## INPUT RECORDS
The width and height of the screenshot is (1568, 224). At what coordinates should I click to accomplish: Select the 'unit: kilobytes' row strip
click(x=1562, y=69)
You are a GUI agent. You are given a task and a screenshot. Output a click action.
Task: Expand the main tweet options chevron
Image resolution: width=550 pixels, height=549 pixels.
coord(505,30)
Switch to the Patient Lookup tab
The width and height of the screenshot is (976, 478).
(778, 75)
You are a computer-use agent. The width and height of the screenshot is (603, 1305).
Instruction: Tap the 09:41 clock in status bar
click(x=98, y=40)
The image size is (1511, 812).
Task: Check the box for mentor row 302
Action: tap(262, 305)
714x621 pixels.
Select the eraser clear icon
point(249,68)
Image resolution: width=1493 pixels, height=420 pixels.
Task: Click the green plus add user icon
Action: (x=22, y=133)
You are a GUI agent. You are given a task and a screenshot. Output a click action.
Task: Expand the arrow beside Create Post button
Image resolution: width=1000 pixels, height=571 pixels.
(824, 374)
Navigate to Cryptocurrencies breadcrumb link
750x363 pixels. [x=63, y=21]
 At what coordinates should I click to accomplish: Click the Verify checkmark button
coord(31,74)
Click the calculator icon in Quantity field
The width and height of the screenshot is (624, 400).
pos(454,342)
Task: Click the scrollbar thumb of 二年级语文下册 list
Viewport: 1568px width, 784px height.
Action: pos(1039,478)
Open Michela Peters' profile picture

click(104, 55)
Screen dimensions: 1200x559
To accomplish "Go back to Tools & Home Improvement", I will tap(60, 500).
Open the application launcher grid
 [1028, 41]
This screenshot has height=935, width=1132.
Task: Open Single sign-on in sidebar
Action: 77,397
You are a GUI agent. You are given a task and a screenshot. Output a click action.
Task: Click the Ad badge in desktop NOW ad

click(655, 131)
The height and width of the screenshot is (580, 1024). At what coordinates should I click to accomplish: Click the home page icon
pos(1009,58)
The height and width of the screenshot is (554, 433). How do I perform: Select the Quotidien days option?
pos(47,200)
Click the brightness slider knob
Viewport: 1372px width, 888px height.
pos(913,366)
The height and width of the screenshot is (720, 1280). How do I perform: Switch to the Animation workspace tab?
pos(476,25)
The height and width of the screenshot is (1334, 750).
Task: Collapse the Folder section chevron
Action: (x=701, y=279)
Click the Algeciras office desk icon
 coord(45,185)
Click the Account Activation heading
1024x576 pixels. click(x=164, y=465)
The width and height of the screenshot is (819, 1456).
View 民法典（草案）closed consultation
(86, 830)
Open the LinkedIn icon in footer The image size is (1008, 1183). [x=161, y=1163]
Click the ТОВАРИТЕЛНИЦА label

## WORK ITEM
Transcribe all entries word for word.

## RESULT OF THE EXERCISE
The width and height of the screenshot is (1568, 224). At what coordinates should I click to accomplish: Select the 'unit: kilobytes' row strip
click(x=1562, y=69)
You are a GUI agent. You are given a task and a screenshot. Output a click action.
Task: Expand the main tweet options chevron
Image resolution: width=550 pixels, height=549 pixels.
coord(505,30)
Switch to the Patient Lookup tab
The width and height of the screenshot is (976, 478).
(778, 75)
You are a computer-use agent. The width and height of the screenshot is (603, 1305).
Instruction: Tap the 09:41 clock in status bar
click(x=98, y=40)
The image size is (1511, 812).
Task: Check the box for mentor row 302
Action: tap(262, 305)
714x621 pixels.
Select the eraser clear icon
point(249,68)
Image resolution: width=1493 pixels, height=420 pixels.
Task: Click the green plus add user icon
Action: (x=22, y=133)
You are a GUI agent. You are given a task and a screenshot. Output a click action.
Task: Expand the arrow beside Create Post button
Image resolution: width=1000 pixels, height=571 pixels.
(824, 374)
Navigate to Cryptocurrencies breadcrumb link
750x363 pixels. [x=63, y=21]
 At what coordinates should I click to accomplish: Click the Verify checkmark button
coord(31,74)
Click the calculator icon in Quantity field
The width and height of the screenshot is (624, 400).
pos(454,342)
Task: Click the scrollbar thumb of 二年级语文下册 list
Viewport: 1568px width, 784px height.
Action: pos(1039,478)
Open Michela Peters' profile picture

click(104, 55)
Screen dimensions: 1200x559
To accomplish "Go back to Tools & Home Improvement", I will tap(60, 500).
Open the application launcher grid
 [1028, 41]
This screenshot has height=935, width=1132.
Task: Open Single sign-on in sidebar
Action: 77,397
You are a GUI agent. You are given a task and a screenshot. Output a click action.
Task: Click the Ad badge in desktop NOW ad

click(655, 131)
The height and width of the screenshot is (580, 1024). At what coordinates should I click to accomplish: Click the home page icon
pos(1009,58)
The height and width of the screenshot is (554, 433). How do I perform: Select the Quotidien days option?
pos(47,200)
Click the brightness slider knob
Viewport: 1372px width, 888px height.
pos(913,366)
The height and width of the screenshot is (720, 1280). How do I perform: Switch to the Animation workspace tab?
pos(476,25)
The height and width of the screenshot is (1334, 750).
Task: Collapse the Folder section chevron
Action: (x=701, y=279)
Click the Algeciras office desk icon
 coord(45,185)
Click the Account Activation heading
1024x576 pixels. click(x=164, y=465)
The width and height of the screenshot is (819, 1456).
View 民法典（草案）closed consultation
(86, 830)
Open the LinkedIn icon in footer The image size is (1008, 1183). [x=161, y=1163]
Click the ТОВАРИТЕЛНИЦА label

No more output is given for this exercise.